The roles they have are not as good as Jake LaMotta, Jimmy Conway, or Max Cady for DeNiro or Frank Serpico, Michael Corleone, or Bobby Deefield for Pacino. But Neil McCauley master criminal for DeNiro and Jake Hanna dogged detective for Pacino does show these guys at their best.

You can best describe Heat as a long running version of Law and Order Criminal Intent with a big budget. Like that show the action shifts back from the cops to the criminals and smoothly for director/writer Michael Mann. We see both of these guys as rather similar to each other. DeNiro prides himself on the fact that he says he can drop any relationship if it interferes with work. And Pacino is on his third marriage and his mistress is the job. He's been a failure twice as a husband and about to go thrice in the romance department.

Mann gave Pacino and DeNiro a really outstanding cast for support in Heat. People like Val Kilmer are in DeNiro's gang, Jon Voight is the Sam Jaffe like mastermind of the operation. Pacino on his team has Mykel T. Williamson from Forrest Gump and Ted Levine best known as Captain Stottlemyre on Monk.

This action film also does not stint on woman's roles. Diane Venora is fine as Pacino's estranged wife. Amy Breneman is also good as DeNiro's woman who watches her man helplessly trapped by his own criminal rules go to his destruction. Best in the film on the distaff side is Ashley Judd as Val Kilmer's loyal wife who has one great choice given her by Williamson, betray her husband or lose their kid. See how she handles it.
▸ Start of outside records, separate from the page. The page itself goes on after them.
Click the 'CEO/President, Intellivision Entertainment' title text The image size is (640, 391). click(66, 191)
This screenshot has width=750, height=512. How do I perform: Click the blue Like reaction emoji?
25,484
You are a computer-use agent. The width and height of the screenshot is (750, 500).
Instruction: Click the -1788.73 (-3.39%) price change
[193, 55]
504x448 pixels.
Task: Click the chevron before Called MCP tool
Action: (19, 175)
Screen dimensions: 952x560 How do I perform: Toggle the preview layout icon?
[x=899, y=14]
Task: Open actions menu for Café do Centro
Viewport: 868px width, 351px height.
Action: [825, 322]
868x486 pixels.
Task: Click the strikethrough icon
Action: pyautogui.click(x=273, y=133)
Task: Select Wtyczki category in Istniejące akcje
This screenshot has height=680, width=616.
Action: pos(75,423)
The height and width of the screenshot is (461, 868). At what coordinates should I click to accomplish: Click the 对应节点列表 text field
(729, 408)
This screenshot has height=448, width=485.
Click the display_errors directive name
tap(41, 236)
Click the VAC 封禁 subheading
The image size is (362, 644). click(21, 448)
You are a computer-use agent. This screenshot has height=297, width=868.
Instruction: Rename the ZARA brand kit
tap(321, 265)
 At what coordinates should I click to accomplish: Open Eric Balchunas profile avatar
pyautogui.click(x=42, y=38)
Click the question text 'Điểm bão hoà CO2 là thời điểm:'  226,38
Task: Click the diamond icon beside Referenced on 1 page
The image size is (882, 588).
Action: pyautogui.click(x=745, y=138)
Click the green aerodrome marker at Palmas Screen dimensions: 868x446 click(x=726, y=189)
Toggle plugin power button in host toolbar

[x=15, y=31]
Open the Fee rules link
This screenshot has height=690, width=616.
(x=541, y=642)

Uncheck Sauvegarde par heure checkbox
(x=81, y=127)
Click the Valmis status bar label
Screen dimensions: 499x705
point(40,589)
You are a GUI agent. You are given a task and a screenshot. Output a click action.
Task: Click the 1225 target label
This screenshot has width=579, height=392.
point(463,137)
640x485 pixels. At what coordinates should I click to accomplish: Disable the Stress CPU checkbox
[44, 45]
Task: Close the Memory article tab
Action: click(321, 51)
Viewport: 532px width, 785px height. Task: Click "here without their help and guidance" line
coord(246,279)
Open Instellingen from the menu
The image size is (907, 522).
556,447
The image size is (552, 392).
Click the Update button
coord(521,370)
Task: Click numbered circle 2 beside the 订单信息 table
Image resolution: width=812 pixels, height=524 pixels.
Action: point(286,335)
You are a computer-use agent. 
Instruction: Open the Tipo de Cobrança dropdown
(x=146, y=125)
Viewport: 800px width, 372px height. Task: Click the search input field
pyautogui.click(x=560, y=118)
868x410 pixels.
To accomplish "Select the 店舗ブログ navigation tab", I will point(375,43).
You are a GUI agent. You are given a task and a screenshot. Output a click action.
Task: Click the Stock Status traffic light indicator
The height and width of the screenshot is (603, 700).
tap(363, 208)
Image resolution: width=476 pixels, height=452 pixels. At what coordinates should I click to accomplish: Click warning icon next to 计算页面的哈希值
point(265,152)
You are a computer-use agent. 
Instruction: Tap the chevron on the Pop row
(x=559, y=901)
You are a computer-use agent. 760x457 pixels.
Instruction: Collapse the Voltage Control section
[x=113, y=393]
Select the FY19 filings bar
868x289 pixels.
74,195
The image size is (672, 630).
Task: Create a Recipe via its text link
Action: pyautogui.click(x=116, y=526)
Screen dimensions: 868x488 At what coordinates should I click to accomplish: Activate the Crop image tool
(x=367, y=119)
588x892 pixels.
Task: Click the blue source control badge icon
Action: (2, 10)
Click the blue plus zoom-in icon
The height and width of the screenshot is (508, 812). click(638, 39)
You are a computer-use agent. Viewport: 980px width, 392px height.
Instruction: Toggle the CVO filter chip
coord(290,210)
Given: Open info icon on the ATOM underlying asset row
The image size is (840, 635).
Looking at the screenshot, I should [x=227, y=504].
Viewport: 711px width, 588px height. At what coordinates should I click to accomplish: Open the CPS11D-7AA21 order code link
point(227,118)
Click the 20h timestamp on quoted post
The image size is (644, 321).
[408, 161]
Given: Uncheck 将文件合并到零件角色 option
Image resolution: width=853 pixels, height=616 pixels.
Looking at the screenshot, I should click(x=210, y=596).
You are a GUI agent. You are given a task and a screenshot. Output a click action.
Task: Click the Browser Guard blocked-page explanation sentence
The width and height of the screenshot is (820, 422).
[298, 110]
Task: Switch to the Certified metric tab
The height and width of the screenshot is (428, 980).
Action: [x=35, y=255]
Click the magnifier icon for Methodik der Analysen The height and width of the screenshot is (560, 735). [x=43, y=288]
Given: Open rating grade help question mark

Although the scene was shoehorned into the plot and would never happen in real life, Pacino and DeNiro do meet and have a brief scene together over a cup of coffee in a diner. They compare notes so to speak and take the measure of the other guy. Since these two guys are the most acclaimed actors of their generation, the scene artificial though it is takes on a whole different dimension. It's like when writers give Queen Elizabeth and Mary Queen of Scots a climatic meeting scene even though in real life it never happened.

But like in Heat, it should have happened.